Different tracer components 56 and tracer-release components 58 are
possible. Example tracer components 56 include, but are not limited
to, tracer doped polymer rods and tracers in gas, liquid, or solid
form. Different tracers may be compatible for conveyance by a
water-phase fluid, an oil-phase fluid, or a gas. Suitable tracers
include, for example, water-phase alcohols, esters, and fluorescein
group molecules. Other suitable tracers include, for example, oil
phase .alpha.-olefins (with double bond not found in naturally
occurring oils reservoir fluids), quinones, halogenated hydro
carbons (gas phase acetylene).
Example tracer-release components 58 include, but are not limited
to, a heater element, a port element on an exterior surface of the
telemetry unit 20, an electrolysis element or catalytic element, at
least one actuator to break tracer capsules, a pressurized gas
container and valve. More specifically, the heater element is able
to release tracers from a tracer component in a controlled manner
by selectively applying heat to the tracer component. Meanwhile, a
port element is able to release tracers in a controlled manner by
selectively opening or closing the port (i.e., a cover or seal) for
an interior channel that houses tracers. When the port is open,
tracers are released into the flow stream 22. In at least some
embodiments, an electrolysis element is able to release tracers
from a tracer component in a controlled manner by selectively
applying electricity to the tracer component. Meanwhile, a
catalytic element is able to release tracers from a tracer
component in a controlled manner by selectively applying a chemical
catalyst to the tracer component.
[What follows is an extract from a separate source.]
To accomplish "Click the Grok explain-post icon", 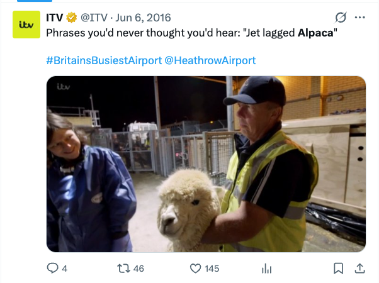I will click(x=341, y=18).
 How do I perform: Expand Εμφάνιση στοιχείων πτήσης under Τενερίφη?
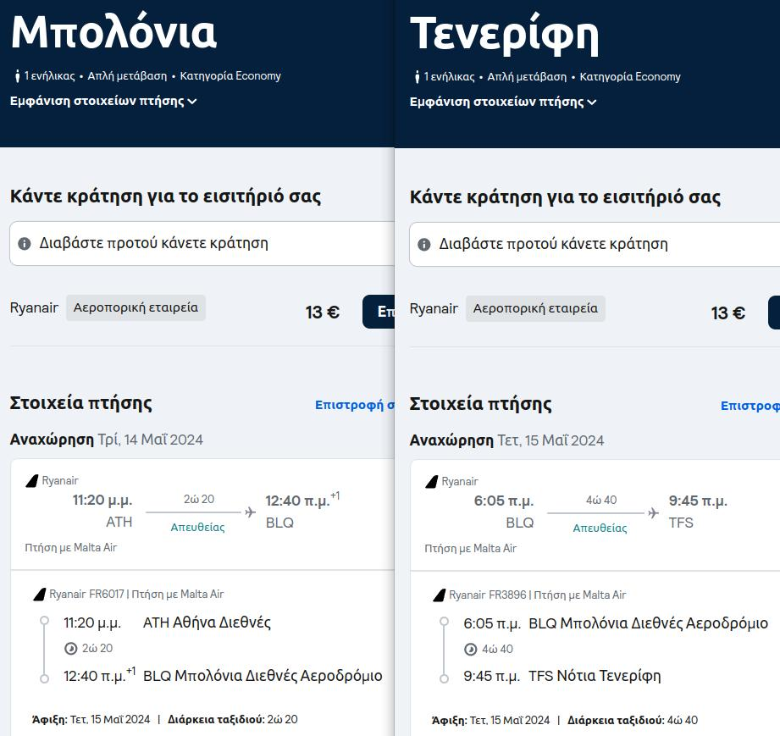503,102
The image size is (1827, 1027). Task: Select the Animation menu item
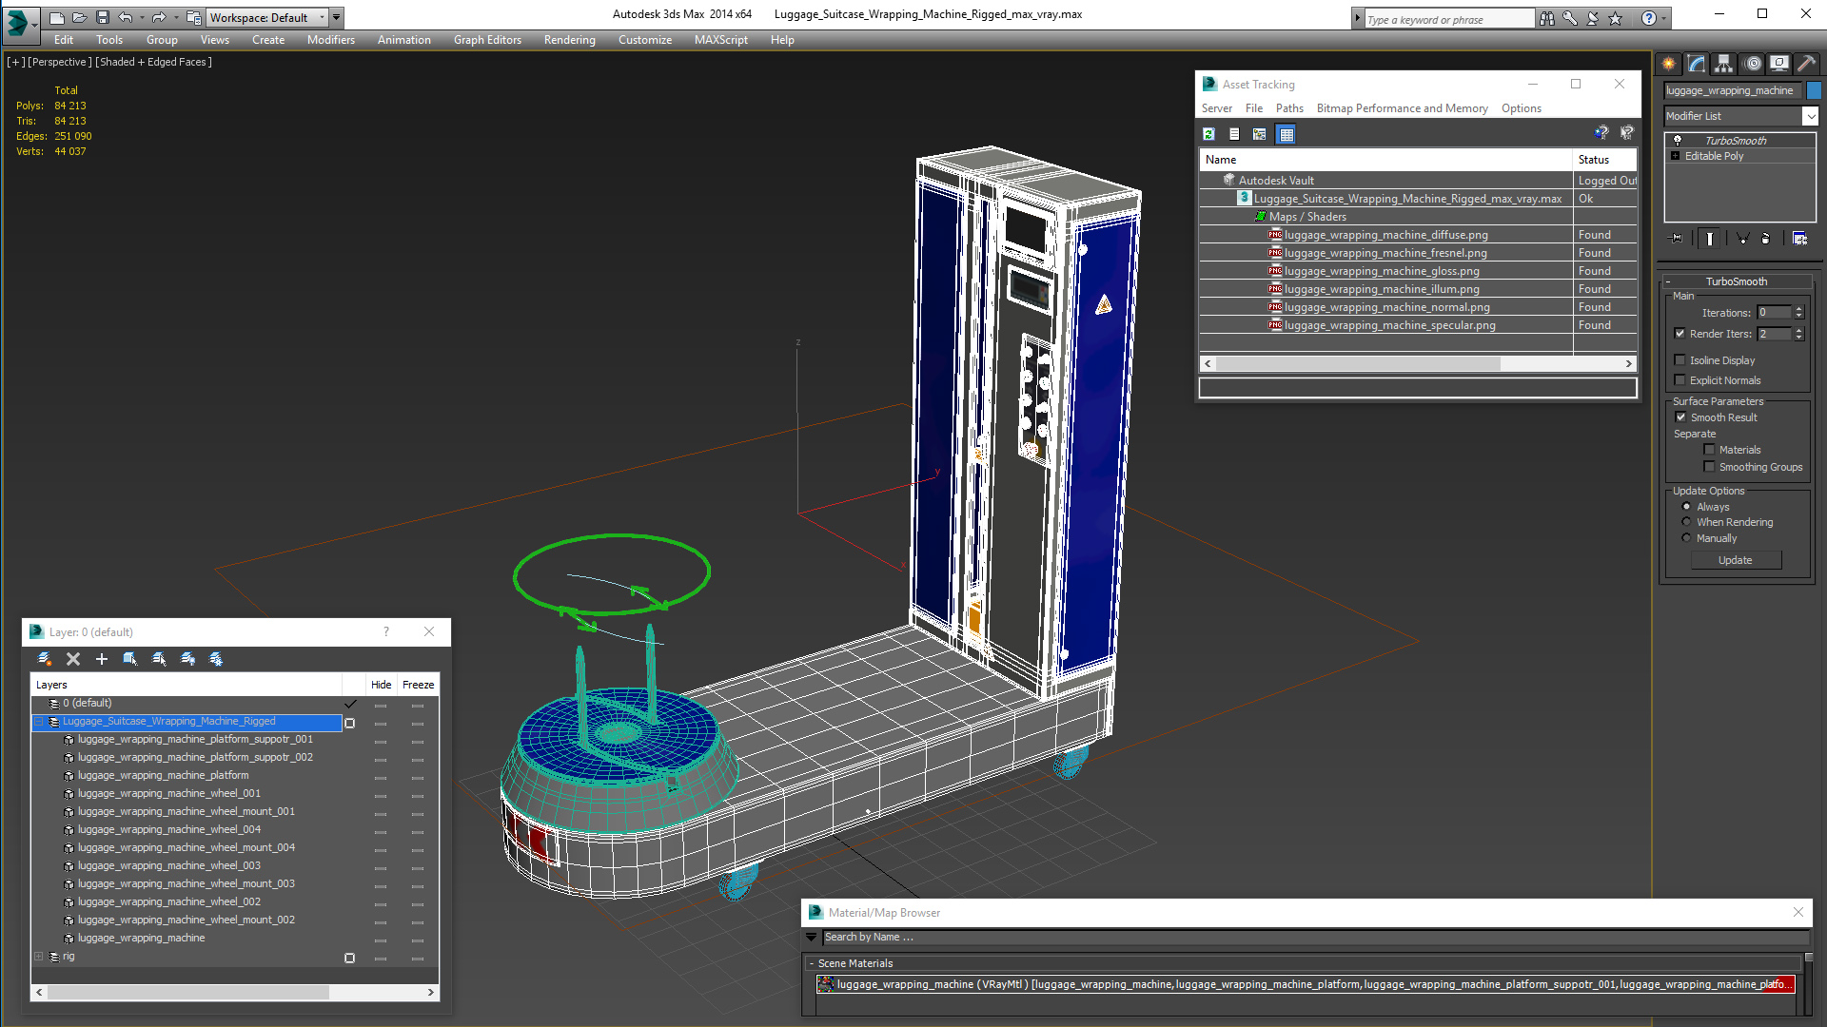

Further, at least one actuator is
able to release tracers from a tracer component in a controlled
manner by selectively crushing or applying pressure to the tracer
component. As another example, a pressurized gas container and
valve is able to release tracers from a tracer component in a
controlled manner by selectively releasing pressurized gas to eject
the tracer component.
The different tracer-release components 58 may need power to
operate. Accordingly, the telemetry unit 16 may include a power
supply 54 that provides power to the tracer-based modulator 18. The
power supply 54 can also provide power to components of the encoder
52 and/or the communication interface 50. Example power supplies
include, but are not limited to, a battery, an onboard generator, a
piezo fishtail, a micro-turbine, or a radioisotope thermoelectric
generator (RTG). In some embodiments, the power supply 54 uses an
available flow stream to generate power. In such case, at least
part of the power supply 54 would be external to a housing of the
telemetry unit 16.
FIG. 3A is a schematic diagram showing an illustrative slickline
deployment scenario 100, where the telemetry unit 16 is deployed
via slickline. In FIG. 3A, a rig 102 and a slickline 138 are used
to support raising and lowering a tool string 150 in a cased well
110, where the tool string 150 includes the downhole tool 20 and
the telemetry unit 16 described previously. The borehole 110 may
extend through different formation layers 104, 106, and 108. In
scenario 100, the cased well 110 includes a casing string 112. In
at least some embodiments, cementing operations have been completed
to help maintain the integrity of the cased well 110. Also,
perforations 120 that facilitate fluid flow from the formation
layer 108 to an interior channel of the casing string 112 are
represented. In at least some embodiments, the cementing operations
involve providing different tracer-based cement sections 114, 116,
and 118 to facilitate identifying which of the different formation
layers 104, 106, and 108 are sourcing produced fluid. When
tracer-based cement is used downhole (e.g., as is the case for
cement sections 114, 116, and 118), the tracer modulation scheme
employed by the telemetry unit 16 may avoid interference by using
different tracers than those used for the tracer-based cement
sections 114, 116, and 118.
In FIG. 3A, a tracer sensor 132 and a surface interface 130 are
represented, where the tracer sensor 132 and the surface interface
130 perform the same operations as the tracer sensor(s) 24 and
surface interface 30 described for FIG. 1. To summarize, the tracer
sensor 132 collects tracer concentration measurements in a flow
steam of the cased well 110 as a function of time. In scenario 100,
the cased well 110 may be used for production. More specifically,
an upward flow stream in the cased well 110 may result from fluid
flow entering the cased well 110 through the perforations 120 and
moving upward towards earth's surface. Near earth's surface one or
more fluid conduits 136 may direct produced fluid to a storage
facility 134. As fluid flows upward through the cased well 110, the
telemetry unit 16 is able to modulate tracer concentrations in the
flow stream to convey uplink telemetry signals corresponding to a
measurement or communication from the downhole tool 20 as described
herein. In the slickline deployment scenario 100, the telemetry
unit 16 can perform tracer-based modulation to convey of an uplink
telemetry signal as described herein even if a continuous
electrical conductor is not available downhole.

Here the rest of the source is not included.